L'éditeur le disait en annonçant le livre, c'est fondamentalement un roman sur la masculinité toxique, le culte de la virilité et de la violence, jetant sur cette légende très ancienne un regard très moderne. Inutile de dire que l'auteur s'est attiré des commentaires très violents de gens dont on devine très bien l'orientation politique, qui se sont arrêtés à l'expression mise en avant, qu'ils voyaient comme un marqueur "woke". C'était prévisible et prévu, confortant d'ailleurs la justesse du propos du livre.

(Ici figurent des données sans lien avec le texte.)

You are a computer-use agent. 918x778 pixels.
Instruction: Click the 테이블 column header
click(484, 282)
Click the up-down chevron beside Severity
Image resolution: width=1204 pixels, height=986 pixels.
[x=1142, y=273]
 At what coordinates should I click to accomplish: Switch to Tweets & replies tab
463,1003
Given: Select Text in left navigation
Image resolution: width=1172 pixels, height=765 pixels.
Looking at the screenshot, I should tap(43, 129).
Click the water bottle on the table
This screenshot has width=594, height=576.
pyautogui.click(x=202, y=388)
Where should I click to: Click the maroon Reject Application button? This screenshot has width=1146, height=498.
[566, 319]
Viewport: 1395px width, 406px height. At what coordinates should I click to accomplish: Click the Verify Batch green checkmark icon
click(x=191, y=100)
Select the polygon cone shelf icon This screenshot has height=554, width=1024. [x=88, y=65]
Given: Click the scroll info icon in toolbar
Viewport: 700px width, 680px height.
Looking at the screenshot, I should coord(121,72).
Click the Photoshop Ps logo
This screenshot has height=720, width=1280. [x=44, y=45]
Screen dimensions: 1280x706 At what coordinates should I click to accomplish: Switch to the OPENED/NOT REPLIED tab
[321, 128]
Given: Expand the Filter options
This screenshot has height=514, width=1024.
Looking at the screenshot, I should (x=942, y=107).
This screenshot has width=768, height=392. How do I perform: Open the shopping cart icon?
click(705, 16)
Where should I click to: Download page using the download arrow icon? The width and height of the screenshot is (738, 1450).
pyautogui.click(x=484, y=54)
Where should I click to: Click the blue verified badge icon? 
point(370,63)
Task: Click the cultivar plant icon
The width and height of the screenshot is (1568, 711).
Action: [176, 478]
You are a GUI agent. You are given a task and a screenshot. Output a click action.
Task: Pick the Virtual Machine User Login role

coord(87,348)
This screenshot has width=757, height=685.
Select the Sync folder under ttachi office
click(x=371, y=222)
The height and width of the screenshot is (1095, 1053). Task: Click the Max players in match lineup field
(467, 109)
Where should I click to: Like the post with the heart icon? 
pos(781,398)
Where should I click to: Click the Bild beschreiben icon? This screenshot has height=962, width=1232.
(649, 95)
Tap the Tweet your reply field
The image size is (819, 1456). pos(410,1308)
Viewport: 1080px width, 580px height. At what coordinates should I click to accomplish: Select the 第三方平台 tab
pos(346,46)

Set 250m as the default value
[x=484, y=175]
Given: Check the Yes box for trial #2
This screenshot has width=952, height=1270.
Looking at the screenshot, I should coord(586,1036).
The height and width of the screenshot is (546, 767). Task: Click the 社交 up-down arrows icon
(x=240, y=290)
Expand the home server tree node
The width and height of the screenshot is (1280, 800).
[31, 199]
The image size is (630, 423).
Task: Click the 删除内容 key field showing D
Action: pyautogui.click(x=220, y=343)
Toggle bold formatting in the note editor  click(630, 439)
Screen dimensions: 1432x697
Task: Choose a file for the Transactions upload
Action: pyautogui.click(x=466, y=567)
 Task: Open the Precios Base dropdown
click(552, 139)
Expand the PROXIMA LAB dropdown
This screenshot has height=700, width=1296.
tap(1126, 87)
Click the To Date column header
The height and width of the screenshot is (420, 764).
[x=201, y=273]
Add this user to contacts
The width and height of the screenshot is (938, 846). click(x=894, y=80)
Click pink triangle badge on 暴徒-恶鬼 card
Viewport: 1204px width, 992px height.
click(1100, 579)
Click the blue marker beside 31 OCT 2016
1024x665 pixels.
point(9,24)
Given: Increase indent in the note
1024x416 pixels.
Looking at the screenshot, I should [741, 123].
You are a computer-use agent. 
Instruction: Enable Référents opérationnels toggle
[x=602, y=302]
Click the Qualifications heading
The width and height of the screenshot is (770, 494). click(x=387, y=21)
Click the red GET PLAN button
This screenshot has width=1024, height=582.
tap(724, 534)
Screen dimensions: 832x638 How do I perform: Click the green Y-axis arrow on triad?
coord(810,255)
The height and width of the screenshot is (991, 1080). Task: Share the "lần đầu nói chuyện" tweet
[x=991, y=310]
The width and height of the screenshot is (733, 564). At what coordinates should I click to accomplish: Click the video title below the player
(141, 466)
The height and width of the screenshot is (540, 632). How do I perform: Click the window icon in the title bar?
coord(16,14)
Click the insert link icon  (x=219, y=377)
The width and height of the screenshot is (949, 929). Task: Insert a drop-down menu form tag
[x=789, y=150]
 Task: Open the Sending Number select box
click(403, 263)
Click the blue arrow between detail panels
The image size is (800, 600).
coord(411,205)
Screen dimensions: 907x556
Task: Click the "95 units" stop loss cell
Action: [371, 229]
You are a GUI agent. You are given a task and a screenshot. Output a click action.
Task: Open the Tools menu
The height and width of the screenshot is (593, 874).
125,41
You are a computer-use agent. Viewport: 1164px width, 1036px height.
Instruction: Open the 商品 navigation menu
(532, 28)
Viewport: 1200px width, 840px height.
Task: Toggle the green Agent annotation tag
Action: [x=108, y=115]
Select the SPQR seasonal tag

Ce propos, justement, est magnifiquement tenu. On sent, et il s'en explique d'ailleurs, que le narrateur n'a comme je le disais aucun amour pour le Chien. Il explore les occasions manquées. Car la légende de Cuchulainn, comme celle d'Achille d'ailleurs, contient cet élément de choix : mourir vieux et chargé d'ans, mais sombrer dans l'oubli, ou être fauché en pleine jeunesse pour récolter une gloire éternelle. Le narrateur, tout en se faisant payer des coups, note avec tristesse les moments où l'histoire aurait pu prendre un tour différent. On se trouve face à un récit tragique au sens le plus ancien du terme.
Bref, très beau sujet, au traitement fort habile. Je suis d'ailleurs assez jaloux de certaines tournures de phrases. C'est magnifiquement écrit.